[Data excerpts]

---------------

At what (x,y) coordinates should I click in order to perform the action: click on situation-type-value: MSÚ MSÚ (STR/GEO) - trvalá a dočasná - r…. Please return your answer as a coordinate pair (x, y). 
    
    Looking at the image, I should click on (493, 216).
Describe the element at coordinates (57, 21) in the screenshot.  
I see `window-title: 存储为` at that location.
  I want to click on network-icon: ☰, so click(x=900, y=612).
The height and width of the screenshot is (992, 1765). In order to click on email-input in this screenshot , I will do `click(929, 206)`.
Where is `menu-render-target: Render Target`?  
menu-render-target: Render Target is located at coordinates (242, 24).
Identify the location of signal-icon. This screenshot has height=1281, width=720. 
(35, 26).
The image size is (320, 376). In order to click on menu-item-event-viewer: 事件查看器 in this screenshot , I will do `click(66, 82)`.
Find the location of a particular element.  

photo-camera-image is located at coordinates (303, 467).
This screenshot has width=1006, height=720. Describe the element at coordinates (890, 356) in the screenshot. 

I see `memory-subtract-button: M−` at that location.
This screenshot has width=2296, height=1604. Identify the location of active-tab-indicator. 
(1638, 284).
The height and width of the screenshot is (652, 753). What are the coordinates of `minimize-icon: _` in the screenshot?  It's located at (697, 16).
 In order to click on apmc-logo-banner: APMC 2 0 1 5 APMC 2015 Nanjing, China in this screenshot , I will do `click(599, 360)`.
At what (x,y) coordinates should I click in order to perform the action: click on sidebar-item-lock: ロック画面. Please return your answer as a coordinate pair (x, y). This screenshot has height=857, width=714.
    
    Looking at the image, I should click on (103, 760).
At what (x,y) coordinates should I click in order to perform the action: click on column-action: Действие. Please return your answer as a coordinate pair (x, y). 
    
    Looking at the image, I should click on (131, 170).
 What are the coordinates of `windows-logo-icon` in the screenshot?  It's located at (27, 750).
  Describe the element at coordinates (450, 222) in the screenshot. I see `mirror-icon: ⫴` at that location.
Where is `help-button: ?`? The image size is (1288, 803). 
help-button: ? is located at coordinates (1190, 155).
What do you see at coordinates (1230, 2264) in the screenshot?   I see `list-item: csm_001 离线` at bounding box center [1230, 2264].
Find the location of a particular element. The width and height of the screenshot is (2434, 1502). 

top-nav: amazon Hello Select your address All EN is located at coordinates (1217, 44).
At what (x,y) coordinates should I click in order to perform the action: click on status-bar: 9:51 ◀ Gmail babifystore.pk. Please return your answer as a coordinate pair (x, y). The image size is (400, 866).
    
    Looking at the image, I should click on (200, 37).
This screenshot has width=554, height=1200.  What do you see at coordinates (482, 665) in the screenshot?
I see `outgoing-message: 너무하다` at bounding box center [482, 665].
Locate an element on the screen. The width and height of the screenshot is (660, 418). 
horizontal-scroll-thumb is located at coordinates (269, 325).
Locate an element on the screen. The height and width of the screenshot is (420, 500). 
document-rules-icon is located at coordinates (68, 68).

---------------

Work to complete
Edit the rows above by changing each "The image size is" to "The screen size is" and keeping everything else the same.

Your solution
At what (x,y) coordinates should I click in order to perform the action: click on situation-type-value: MSÚ MSÚ (STR/GEO) - trvalá a dočasná - r…. Please return your answer as a coordinate pair (x, y). 
    
    Looking at the image, I should click on (493, 216).
Describe the element at coordinates (57, 21) in the screenshot.  
I see `window-title: 存储为` at that location.
  I want to click on network-icon: ☰, so click(x=900, y=612).
The height and width of the screenshot is (992, 1765). In order to click on email-input in this screenshot , I will do `click(929, 206)`.
Where is `menu-render-target: Render Target`?  
menu-render-target: Render Target is located at coordinates (242, 24).
Identify the location of signal-icon. This screenshot has height=1281, width=720. 
(35, 26).
The screen size is (320, 376). In order to click on menu-item-event-viewer: 事件查看器 in this screenshot , I will do `click(66, 82)`.
Find the location of a particular element.  

photo-camera-image is located at coordinates (303, 467).
This screenshot has width=1006, height=720. Describe the element at coordinates (890, 356) in the screenshot. 

I see `memory-subtract-button: M−` at that location.
This screenshot has width=2296, height=1604. Identify the location of active-tab-indicator. 
(1638, 284).
The height and width of the screenshot is (652, 753). What are the coordinates of `minimize-icon: _` in the screenshot?  It's located at (697, 16).
 In order to click on apmc-logo-banner: APMC 2 0 1 5 APMC 2015 Nanjing, China in this screenshot , I will do `click(599, 360)`.
At what (x,y) coordinates should I click in order to perform the action: click on sidebar-item-lock: ロック画面. Please return your answer as a coordinate pair (x, y). This screenshot has height=857, width=714.
    
    Looking at the image, I should click on (103, 760).
At what (x,y) coordinates should I click in order to perform the action: click on column-action: Действие. Please return your answer as a coordinate pair (x, y). 
    
    Looking at the image, I should click on (131, 170).
 What are the coordinates of `windows-logo-icon` in the screenshot?  It's located at (27, 750).
  Describe the element at coordinates (450, 222) in the screenshot. I see `mirror-icon: ⫴` at that location.
Where is `help-button: ?`? The screen size is (1288, 803). 
help-button: ? is located at coordinates (1190, 155).
What do you see at coordinates (1230, 2264) in the screenshot?   I see `list-item: csm_001 离线` at bounding box center [1230, 2264].
Find the location of a particular element. The width and height of the screenshot is (2434, 1502). 

top-nav: amazon Hello Select your address All EN is located at coordinates (1217, 44).
At what (x,y) coordinates should I click in order to perform the action: click on status-bar: 9:51 ◀ Gmail babifystore.pk. Please return your answer as a coordinate pair (x, y). The screen size is (400, 866).
    
    Looking at the image, I should click on (200, 37).
This screenshot has width=554, height=1200.  What do you see at coordinates (482, 665) in the screenshot?
I see `outgoing-message: 너무하다` at bounding box center [482, 665].
Locate an element on the screen. The width and height of the screenshot is (660, 418). 
horizontal-scroll-thumb is located at coordinates (269, 325).
Locate an element on the screen. The height and width of the screenshot is (420, 500). 
document-rules-icon is located at coordinates (68, 68).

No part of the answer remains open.